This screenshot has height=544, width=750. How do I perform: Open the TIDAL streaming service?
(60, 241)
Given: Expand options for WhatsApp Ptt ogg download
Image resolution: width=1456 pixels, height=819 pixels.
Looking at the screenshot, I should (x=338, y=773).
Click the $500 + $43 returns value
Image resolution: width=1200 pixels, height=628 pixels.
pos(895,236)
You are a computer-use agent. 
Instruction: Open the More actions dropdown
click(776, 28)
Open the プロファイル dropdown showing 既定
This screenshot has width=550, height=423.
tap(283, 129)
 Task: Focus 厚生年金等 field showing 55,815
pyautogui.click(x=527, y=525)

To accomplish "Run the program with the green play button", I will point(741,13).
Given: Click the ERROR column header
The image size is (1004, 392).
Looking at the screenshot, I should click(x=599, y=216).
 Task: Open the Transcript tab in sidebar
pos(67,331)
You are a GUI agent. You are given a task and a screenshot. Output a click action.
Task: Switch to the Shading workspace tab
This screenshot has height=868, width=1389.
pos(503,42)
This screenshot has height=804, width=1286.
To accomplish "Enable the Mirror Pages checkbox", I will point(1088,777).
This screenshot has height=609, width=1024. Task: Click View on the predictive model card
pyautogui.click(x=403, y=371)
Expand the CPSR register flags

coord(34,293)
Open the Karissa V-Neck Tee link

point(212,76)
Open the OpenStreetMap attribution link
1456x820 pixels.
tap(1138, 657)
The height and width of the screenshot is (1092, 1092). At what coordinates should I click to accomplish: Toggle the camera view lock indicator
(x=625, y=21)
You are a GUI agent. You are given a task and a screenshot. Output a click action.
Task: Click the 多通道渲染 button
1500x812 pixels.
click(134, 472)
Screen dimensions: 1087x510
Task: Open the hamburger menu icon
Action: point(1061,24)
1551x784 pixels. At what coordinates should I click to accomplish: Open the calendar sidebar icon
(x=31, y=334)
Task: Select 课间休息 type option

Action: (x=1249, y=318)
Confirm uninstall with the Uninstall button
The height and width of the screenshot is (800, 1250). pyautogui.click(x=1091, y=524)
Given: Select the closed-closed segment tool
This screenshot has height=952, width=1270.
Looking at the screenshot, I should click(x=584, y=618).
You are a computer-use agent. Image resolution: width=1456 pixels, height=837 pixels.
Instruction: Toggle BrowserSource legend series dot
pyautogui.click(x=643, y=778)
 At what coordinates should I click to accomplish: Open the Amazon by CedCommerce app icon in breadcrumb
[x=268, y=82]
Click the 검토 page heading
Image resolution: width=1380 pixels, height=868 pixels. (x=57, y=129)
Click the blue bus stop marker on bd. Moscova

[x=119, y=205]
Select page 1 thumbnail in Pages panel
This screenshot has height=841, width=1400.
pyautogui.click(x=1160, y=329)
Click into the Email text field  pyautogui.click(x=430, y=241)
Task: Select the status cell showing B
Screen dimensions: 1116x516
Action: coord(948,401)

- [OBJECTIVE]: Convert all the items above into a JSON list of strings, with one string per line and blank lines omitted.

- [FULL ANSWER]:
[
  "This screenshot has height=544, width=750. How do I perform: Open the TIDAL streaming service?",
  "(60, 241)",
  "Given: Expand options for WhatsApp Ptt ogg download",
  "Image resolution: width=1456 pixels, height=819 pixels.",
  "Looking at the screenshot, I should (x=338, y=773).",
  "Click the $500 + $43 returns value",
  "Image resolution: width=1200 pixels, height=628 pixels.",
  "pos(895,236)",
  "You are a computer-use agent. ",
  "Instruction: Open the More actions dropdown",
  "click(776, 28)",
  "Open the プロファイル dropdown showing 既定",
  "This screenshot has width=550, height=423.",
  "tap(283, 129)",
  " Task: Focus 厚生年金等 field showing 55,815",
  "pyautogui.click(x=527, y=525)",
  "To accomplish \"Run the program with the green play button\", I will point(741,13).",
  "Given: Click the ERROR column header",
  "The image size is (1004, 392).",
  "Looking at the screenshot, I should click(x=599, y=216).",
  " Task: Open the Transcript tab in sidebar",
  "pos(67,331)",
  "You are a GUI agent. You are given a task and a screenshot. Output a click action.",
  "Task: Switch to the Shading workspace tab",
  "This screenshot has height=868, width=1389.",
  "pos(503,42)",
  "This screenshot has height=804, width=1286.",
  "To accomplish \"Enable the Mirror Pages checkbox\", I will point(1088,777).",
  "This screenshot has height=609, width=1024. Task: Click View on the predictive model card",
  "pyautogui.click(x=403, y=371)",
  "Expand the CPSR register flags",
  "coord(34,293)",
  "Open the Karissa V-Neck Tee link",
  "point(212,76)",
  "Open the OpenStreetMap attribution link",
  "1456x820 pixels.",
  "tap(1138, 657)",
  "The height and width of the screenshot is (1092, 1092). At what coordinates should I click to accomplish: Toggle the camera view lock indicator",
  "(x=625, y=21)",
  "You are a GUI agent. You are given a task and a screenshot. Output a click action.",
  "Task: Click the 多通道渲染 button",
  "1500x812 pixels.",
  "click(134, 472)",
  "Screen dimensions: 1087x510",
  "Task: Open the hamburger menu icon",
  "Action: point(1061,24)",
  "1551x784 pixels. At what coordinates should I click to accomplish: Open the calendar sidebar icon",
  "(x=31, y=334)",
  "Task: Select 课间休息 type option",
  "Action: (x=1249, y=318)",
  "Confirm uninstall with the Uninstall button",
  "The height and width of the screenshot is (800, 1250). pyautogui.click(x=1091, y=524)",
  "Given: Select the closed-closed segment tool",
  "This screenshot has height=952, width=1270.",
  "Looking at the screenshot, I should click(x=584, y=618).",
  "You are a computer-use agent. Image resolution: width=1456 pixels, height=837 pixels.",
  "Instruction: Toggle BrowserSource legend series dot",
  "pyautogui.click(x=643, y=778)",
  " At what coordinates should I click to accomplish: Open the Amazon by CedCommerce app icon in breadcrumb",
  "[x=268, y=82]",
  "Click the 검토 page heading",
  "Image resolution: width=1380 pixels, height=868 pixels. (x=57, y=129)",
  "Click the blue bus stop marker on bd. Moscova",
  "[x=119, y=205]",
  "Select page 1 thumbnail in Pages panel",
  "This screenshot has height=841, width=1400.",
  "pyautogui.click(x=1160, y=329)",
  "Click into the Email text field  pyautogui.click(x=430, y=241)",
  "Task: Select the status cell showing B",
  "Screen dimensions: 1116x516",
  "Action: coord(948,401)"
]